Chast: I’m not into golf talk. No.
Miller: No, but are you around it?
Chast: Oh, sometimes yes. Or people talk about their yards or something or gardening. Like, I don’t care, I don’t care about any of that. They talk about their exercise. Like, ugh! [Laughter] You know, there’s so much that people talk about that I find extremely dull.
Miller: So why are dreams singled out?
Chast: I don’t know. I honestly don’t know because I think that they’re very interesting. Well, Heraclius, a Greek philosopher in 500 BC, said that we are all in this same world, but “in dreams, we all turn to a world of our own.” So maybe it seems to some people to be too egocentric or too selfish, too personal. But to me, I feel like since this is an activity that we all do, it’s not so bad to talk [about]. I’m not a big fan of when people monologue about anything. It could be like the most interesting topic in the universe, but if somebody is just going on and on and on and on and on, then it’s boring.

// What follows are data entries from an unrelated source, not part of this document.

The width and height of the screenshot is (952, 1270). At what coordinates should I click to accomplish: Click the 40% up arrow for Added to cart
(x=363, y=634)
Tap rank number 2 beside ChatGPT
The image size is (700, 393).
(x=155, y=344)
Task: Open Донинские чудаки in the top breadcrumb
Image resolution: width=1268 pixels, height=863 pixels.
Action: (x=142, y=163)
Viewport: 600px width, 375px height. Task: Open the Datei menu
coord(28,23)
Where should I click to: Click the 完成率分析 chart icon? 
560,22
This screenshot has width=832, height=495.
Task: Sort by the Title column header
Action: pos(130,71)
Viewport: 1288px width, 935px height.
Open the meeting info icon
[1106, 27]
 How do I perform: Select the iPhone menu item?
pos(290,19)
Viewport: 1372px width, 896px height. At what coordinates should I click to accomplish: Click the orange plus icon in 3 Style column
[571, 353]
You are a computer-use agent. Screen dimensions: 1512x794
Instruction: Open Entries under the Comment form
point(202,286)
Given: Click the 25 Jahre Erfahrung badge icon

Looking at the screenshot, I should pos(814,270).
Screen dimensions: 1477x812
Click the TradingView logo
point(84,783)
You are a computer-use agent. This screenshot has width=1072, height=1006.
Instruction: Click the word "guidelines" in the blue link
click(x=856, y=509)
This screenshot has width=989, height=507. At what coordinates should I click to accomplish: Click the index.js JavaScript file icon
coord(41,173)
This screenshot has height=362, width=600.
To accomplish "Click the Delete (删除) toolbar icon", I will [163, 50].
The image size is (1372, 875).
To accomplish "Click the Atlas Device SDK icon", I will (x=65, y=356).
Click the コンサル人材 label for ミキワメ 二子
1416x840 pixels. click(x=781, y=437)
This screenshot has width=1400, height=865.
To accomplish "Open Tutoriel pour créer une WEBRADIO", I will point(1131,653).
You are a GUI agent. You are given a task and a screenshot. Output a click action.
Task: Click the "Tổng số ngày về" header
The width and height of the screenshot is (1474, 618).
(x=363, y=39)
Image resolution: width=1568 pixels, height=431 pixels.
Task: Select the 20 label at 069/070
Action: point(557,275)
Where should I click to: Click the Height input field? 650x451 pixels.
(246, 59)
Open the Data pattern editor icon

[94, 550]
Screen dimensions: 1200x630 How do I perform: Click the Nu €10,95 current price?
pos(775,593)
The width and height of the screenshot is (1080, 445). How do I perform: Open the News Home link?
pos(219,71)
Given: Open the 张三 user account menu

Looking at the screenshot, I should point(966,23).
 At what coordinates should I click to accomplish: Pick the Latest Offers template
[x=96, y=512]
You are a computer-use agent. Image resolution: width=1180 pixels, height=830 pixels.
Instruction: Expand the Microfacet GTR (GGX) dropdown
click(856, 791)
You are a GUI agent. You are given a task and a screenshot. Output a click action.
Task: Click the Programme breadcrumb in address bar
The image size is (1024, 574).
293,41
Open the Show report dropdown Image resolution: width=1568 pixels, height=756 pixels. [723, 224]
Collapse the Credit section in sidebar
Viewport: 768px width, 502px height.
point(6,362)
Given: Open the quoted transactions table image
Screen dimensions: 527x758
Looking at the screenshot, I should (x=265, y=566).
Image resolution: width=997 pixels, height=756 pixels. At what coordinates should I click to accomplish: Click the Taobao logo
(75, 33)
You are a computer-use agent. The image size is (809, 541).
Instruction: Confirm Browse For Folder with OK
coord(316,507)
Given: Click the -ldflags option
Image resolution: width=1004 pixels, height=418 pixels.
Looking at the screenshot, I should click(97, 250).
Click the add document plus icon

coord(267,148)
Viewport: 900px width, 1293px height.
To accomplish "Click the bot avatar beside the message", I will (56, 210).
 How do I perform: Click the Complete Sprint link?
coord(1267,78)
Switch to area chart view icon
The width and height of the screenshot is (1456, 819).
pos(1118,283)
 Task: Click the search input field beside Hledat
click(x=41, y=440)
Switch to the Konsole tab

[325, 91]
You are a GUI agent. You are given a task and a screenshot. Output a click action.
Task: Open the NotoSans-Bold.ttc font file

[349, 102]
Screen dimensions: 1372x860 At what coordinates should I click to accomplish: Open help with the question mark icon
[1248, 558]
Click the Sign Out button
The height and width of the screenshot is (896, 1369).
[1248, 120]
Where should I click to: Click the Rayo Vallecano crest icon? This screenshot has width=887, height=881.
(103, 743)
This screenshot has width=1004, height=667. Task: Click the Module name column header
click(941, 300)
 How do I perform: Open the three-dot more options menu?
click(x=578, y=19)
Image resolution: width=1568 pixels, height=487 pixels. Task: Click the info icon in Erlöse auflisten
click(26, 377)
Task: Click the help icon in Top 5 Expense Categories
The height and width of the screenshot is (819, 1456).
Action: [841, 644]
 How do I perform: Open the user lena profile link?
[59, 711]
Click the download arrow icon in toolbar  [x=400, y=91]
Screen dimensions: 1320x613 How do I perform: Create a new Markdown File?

Miller: Has writing this book and going on this book tour opened the floodgates for people to talk to you about their dreams?
Chast: No, I wouldn’t call it floodgate. People talk a little bit about [it]. But most people, I think, are sensibly understanding to not stand for like half an hour and “then, and then, and then and then…”
Miller: Especially if they’ve heard you say you don’t want a monologue. Roz Chast, it was a pleasure talking to you. Thanks very much.
Chast: Thank you. Thank you!
Miller: That was the one and only Roz Chast in front of an audience at the 2023 Portland Book Festival.